The Rise of AI Co-Scientists
Novel breakthroughs or Integration layers? Early evidence suggests this is where value accrues first.
With the tools we have today, we could have discovered the transformer architecture four years earlier than we did.
At least that’s what simulations from early co-scientist systems suggest, according to scientists I spoke with at NeurIPS and at an AI4Science event hosted by FutureHouse.
The claim is difficult to validate. But the reasoning behind it is straightforward. The key ideas behind the transformer (attention mechanisms, sequence-to-sequence models, positional encoding) existed across separate research communities for years before Vaswani and the Google team combined them in 2017 in the seminal Attention is All You Need paper.
If even directionally correct, this points to a thesis that’s increasingly hard to ignore: the first major milestone in AI for science may not be a breakthrough model or a novel reasoning architecture. It may be the integration layer (workflow orchestration, retrieval, synthesis) that helps researchers find non-obvious connections across the existing body of knowledge.
We may already have a proof point. When Demis Hassabis and John Jumper won the 2024 Nobel Prize in Chemistry for AlphaFold2, the achievement was often framed as an AI breakthrough.
But structurally, AlphaFold2 was largely an integration achievement: it combined attention mechanisms from NLP, evolutionary covariance data from genomics, and decades of experimental protein structures into a single coherent system.
It introduced novel architectural ideas, particularly around geometric reasoning, but the core ingredients existed. The breakthrough was in seeing how they fit together.
Deepmind later open sourced the AlphaFold Protein Structure database, a massive database of over 200 million protein structure predictions to accelerate scientific research.
In the past few years, over $3 billion has rapidly poured into startups working on AI-powered tools for scientific discovery. From Sakana AI’s $379M to build systems that write academic papers for $15 each, to Periodic Labs and Lila Sciences’ $300M+ raises to build scientific superintelligence, to Xaira and Isomorphic Labs’ combined $1.6B to apply AI to therapeutics, the list goes on.
Much of this investment targets improved domain-specific models, reasoning capabilities, or automated lab infrastructure, which make them bold, moonshot bets.
There is an argument that the integration layer may matter more in the short term, at least until we hit problems that require genuine theoretical leaps rather than recombination of existing knowledge.

## PROVIDED INFORMATION:
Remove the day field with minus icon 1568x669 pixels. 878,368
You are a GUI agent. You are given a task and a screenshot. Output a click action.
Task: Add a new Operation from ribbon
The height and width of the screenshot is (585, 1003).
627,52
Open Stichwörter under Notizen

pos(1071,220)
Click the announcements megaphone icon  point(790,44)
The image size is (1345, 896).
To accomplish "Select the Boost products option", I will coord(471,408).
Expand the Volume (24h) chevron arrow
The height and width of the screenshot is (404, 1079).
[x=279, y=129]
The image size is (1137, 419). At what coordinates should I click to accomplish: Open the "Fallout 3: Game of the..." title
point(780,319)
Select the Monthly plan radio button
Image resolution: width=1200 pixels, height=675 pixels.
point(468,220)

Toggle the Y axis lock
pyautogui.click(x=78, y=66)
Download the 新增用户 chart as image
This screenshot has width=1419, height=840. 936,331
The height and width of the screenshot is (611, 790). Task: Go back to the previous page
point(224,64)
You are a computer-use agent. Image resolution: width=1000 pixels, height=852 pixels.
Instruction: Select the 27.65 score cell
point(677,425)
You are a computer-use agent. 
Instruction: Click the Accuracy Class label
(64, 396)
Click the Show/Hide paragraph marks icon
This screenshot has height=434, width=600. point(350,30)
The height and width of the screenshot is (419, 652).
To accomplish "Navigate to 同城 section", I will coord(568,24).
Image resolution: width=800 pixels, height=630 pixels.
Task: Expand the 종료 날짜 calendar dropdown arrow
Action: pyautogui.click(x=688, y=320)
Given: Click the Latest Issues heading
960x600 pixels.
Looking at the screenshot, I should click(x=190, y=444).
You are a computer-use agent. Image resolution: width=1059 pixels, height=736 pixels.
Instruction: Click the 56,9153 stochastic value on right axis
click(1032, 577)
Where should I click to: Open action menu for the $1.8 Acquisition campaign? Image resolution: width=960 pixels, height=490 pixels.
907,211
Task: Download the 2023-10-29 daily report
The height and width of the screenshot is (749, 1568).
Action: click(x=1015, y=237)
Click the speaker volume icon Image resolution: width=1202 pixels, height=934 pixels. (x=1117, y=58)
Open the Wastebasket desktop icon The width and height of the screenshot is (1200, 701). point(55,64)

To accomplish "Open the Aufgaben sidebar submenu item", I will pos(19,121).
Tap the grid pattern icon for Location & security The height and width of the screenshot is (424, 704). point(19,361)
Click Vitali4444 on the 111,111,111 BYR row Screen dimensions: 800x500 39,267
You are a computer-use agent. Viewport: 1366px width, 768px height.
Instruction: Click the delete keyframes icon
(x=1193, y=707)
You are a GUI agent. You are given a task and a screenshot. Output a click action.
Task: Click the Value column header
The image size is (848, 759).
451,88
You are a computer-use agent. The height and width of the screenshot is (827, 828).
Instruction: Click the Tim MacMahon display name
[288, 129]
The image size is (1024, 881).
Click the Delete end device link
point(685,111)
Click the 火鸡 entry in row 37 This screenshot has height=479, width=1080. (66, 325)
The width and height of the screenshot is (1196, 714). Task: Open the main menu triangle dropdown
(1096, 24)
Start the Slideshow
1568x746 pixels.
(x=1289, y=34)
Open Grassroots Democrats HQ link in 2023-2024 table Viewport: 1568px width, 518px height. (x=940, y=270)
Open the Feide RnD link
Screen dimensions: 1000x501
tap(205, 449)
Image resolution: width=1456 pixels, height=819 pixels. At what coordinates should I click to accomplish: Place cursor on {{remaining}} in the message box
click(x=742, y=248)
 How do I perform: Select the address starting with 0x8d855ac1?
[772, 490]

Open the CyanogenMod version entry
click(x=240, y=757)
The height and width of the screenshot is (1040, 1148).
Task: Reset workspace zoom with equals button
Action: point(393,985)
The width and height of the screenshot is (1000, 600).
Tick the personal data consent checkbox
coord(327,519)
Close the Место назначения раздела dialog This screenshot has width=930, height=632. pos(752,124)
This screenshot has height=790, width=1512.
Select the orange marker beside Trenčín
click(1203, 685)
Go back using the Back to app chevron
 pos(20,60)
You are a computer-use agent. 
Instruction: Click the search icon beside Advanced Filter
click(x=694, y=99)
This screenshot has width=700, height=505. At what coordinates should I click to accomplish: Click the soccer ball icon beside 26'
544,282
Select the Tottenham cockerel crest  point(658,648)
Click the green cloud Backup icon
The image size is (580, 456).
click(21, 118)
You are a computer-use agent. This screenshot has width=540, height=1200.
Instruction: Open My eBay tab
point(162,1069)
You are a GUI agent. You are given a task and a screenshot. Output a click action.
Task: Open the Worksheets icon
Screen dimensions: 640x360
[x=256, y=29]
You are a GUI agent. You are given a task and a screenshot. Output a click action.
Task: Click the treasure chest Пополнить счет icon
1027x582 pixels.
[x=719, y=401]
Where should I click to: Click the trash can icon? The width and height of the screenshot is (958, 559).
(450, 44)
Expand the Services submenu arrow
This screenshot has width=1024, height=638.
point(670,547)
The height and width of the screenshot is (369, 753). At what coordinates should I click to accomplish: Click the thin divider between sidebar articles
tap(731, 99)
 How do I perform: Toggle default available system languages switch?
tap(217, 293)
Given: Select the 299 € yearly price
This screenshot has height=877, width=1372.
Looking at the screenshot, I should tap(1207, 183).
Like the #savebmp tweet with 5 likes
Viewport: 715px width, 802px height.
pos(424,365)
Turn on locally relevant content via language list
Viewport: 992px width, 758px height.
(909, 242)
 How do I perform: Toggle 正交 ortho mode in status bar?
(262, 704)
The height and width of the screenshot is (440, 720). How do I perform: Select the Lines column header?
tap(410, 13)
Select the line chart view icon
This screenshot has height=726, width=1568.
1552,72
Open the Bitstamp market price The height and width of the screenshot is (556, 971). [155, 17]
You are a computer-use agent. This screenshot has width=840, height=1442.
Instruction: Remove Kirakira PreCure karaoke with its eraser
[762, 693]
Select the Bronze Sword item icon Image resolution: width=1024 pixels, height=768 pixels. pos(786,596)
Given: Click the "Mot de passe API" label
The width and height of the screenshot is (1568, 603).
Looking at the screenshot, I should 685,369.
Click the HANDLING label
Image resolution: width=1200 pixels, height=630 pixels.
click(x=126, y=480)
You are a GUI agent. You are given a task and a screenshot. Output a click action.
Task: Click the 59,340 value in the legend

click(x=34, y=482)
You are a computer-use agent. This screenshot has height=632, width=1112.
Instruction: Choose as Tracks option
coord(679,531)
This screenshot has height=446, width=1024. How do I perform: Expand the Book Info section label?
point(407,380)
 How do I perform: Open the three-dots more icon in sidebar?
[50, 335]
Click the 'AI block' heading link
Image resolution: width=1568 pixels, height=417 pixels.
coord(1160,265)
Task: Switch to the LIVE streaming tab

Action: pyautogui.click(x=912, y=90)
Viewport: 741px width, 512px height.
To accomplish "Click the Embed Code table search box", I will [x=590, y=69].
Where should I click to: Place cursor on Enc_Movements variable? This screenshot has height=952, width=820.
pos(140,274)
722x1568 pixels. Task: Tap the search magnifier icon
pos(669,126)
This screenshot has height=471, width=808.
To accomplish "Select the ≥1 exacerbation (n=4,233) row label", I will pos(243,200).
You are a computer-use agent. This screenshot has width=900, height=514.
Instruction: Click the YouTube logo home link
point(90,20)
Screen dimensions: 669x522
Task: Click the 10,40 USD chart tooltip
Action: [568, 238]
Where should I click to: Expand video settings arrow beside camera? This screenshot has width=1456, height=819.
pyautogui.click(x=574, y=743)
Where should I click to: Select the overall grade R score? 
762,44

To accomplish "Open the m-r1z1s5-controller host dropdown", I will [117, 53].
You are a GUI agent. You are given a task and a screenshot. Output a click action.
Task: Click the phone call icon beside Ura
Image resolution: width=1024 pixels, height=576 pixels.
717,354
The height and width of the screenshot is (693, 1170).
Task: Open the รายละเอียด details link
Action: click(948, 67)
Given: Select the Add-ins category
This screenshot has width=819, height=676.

## INSTRUCTIONS FOR THE TASK:
Update the part of the passage on AI co-scientists that opens with "We may already" and closes with "single coherent system.", replacing "integration achievement" with "synthesis achievement" and giving that part again in full.

## EXPECTED ANSWER:
We may already have a proof point. When Demis Hassabis and John Jumper won the 2024 Nobel Prize in Chemistry for AlphaFold2, the achievement was often framed as an AI breakthrough.
But structurally, AlphaFold2 was largely an synthesis achievement: it combined attention mechanisms from NLP, evolutionary covariance data from genomics, and decades of experimental protein structures into a single coherent system.